SNOW HILL — More than one Worcester County Commissioner has labeled House Bill 1107, which deals with “Sustainable Growth and Agricultural Protection,” as one of the worst bills they’ve ever seen.
However, one commissioner cautioned that the bill was only being pushed forward in an attempt to distract attention away from a much more harmful bill waiting on the sideline.
“Obviously, there are a number of problems I see with the [Sustainable Growth] bill,” said Development Review and Permits Director Ed Tudor.
One of the major concerns he highlighted was the limitation on subdividing property written into the legislature. If the bill passes into law, anyone wishing to subdivide their property after July 1, 2011 would only be able to do so once. Meaning that if, for example, parents had 40 acres and wished to grant their first child 10 acres, they would still be able to do so.
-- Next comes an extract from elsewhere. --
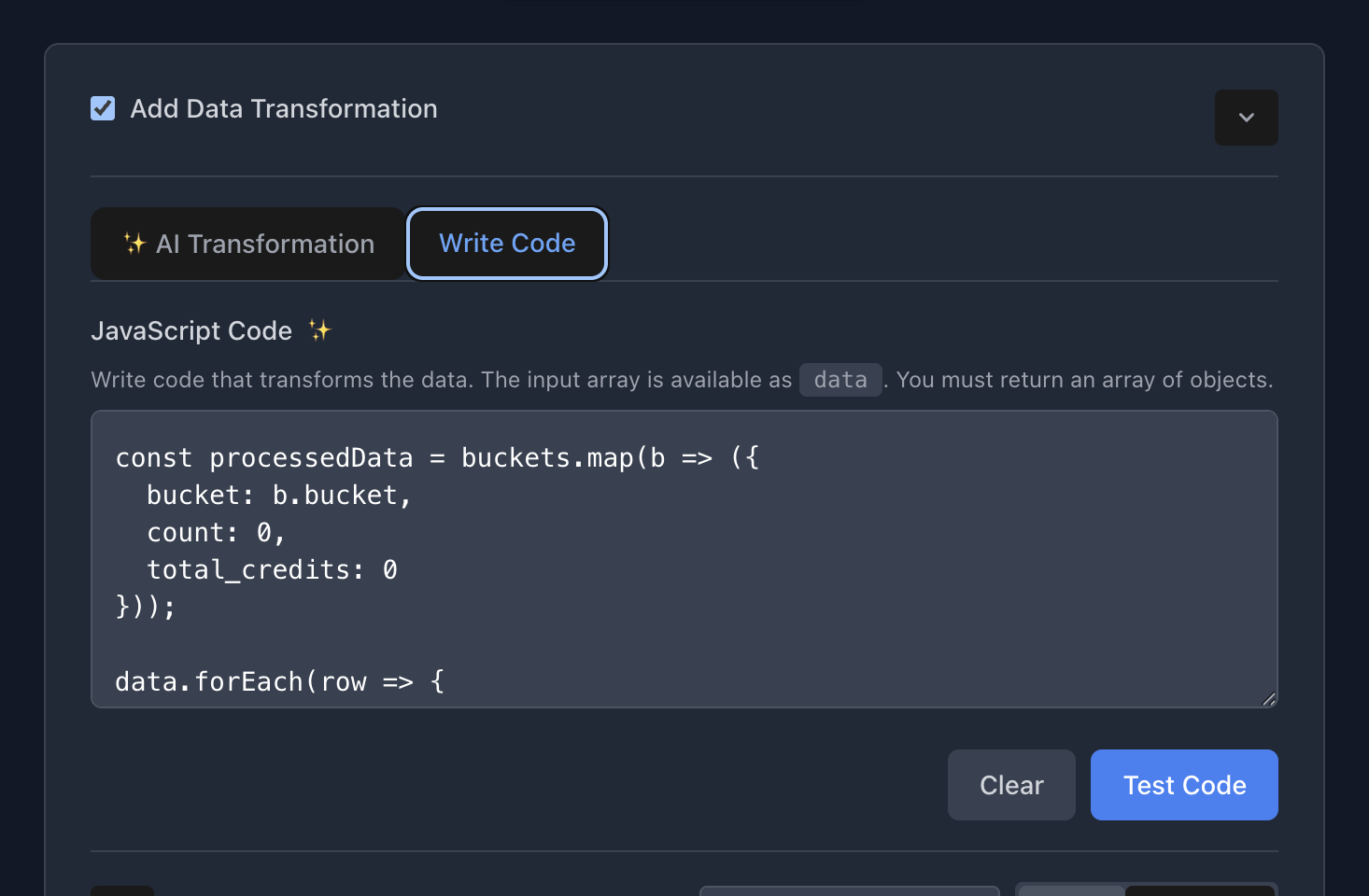Click the sparkle icon beside JavaScript Code

319,330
However, if they wanted to deed 10 more acres to a second child several years in the future, they would not be able to. The new bill would only allow a subdivision to happen once and then never again while the current code in place allows several.
“There’s a devaluation of your property,” said Commissioner Virgil Shockley, referring to the subdivision clause.
Besides the strict limitation of subdividing, which several commissioners pointed out would be drastically less fair to farmers with hundreds of acres than to those living in towns and cities, there are other clauses regarding shared facility sewerage systems and nitrogen removal technology. Again, many members of the commission expressed the opinion that these clauses unfairly target rural counties like Worcester.
“It will kill us,” said Shockley, who added that if the bill goes into effect it would “destroy farming in Worcester County.”
“I don’t think it was well thought out to begin with,” Tudor said of the bill.
“It’s not well thought out at all,” agreed Commissioner Judy Boggs.
It was mentioned that adhering to the bill would likely mean a complete overhaul of the county’s Comprehensive Plan.
“We’d probably have to redo at least one-third of the zoning code in Worcester County,” Shockley stated.
Commission President Bud Church summed up the general consensus on the bill.
“This would be devastating,” he asserted, voicing the opinion that if the bill passed into law it would “drastically affect the way we do business in Worcester County.”
While all of the commissioners decried the piece of legislature and agreed to oppose its passing, according to Shockley, there’s a much bigger threat to rural counties in the form of another bill.
“You’ve got a diversion going on,” he said.
Shockley pointed out that there was another bill getting ready to be introduced sometime in the near future which could potentially impact anyone in Maryland with a septic system.
“That bill has just been sitting there,” he said.
That piece of legislature deals with what Shockley called “enhanced septic systems”.
If passed, the bill might require certain properties with personal septic systems to install “pre-treatment” systems. On top of that, Shockley explained that a significant number of personal septic tanks, specifically the common 250-gallon variety, would not be able to work with the pre-treatment system, meaning a newer, larger septic tank would need to be installed.
“It’s completely changing your system,” he said.
Shockley brought up the fact that the Sustainable Growth Bill the commissioners discussed Tuesday and the future bill that could affect septic systems are both part of a group of bills which attempt to protect the Chesapeake Bay. However, Shockley claims that those laws could end up hurting rural counties more than helping the bay.
“It’s one piece at a time,” he said, referring to the string of past- and future-legislation. “This thing has nothing to do with preserving agriculture.”
While the commissioners expressed doubt over the direction the Sustainable Growth bills were heading, Governor Martin O’Malley displayed support for it. In a letter written to Maggie McIntosh, the Chair of the House Environmental Matters Committee, O’Malley asserts that steps need to be taken to counter septic pollution to the bay.
“We need to look collectively at what works in Maryland to address these issues,” O’Malley said.
It’s still unclear at this point if some kind of compromise will be reached between protecting the bay and protecting the rights of those in rural counties.
“Where we wind up with amendments, who knows?” said Tudor.
Currently, though, the commissioners are not happy with the bill and are planning to oppose it. Additionally, a suggestion was made to discuss the issue with the representatives of other rural counties in Maryland.
“I do know we are not alone in opposition of this,” said Boggs.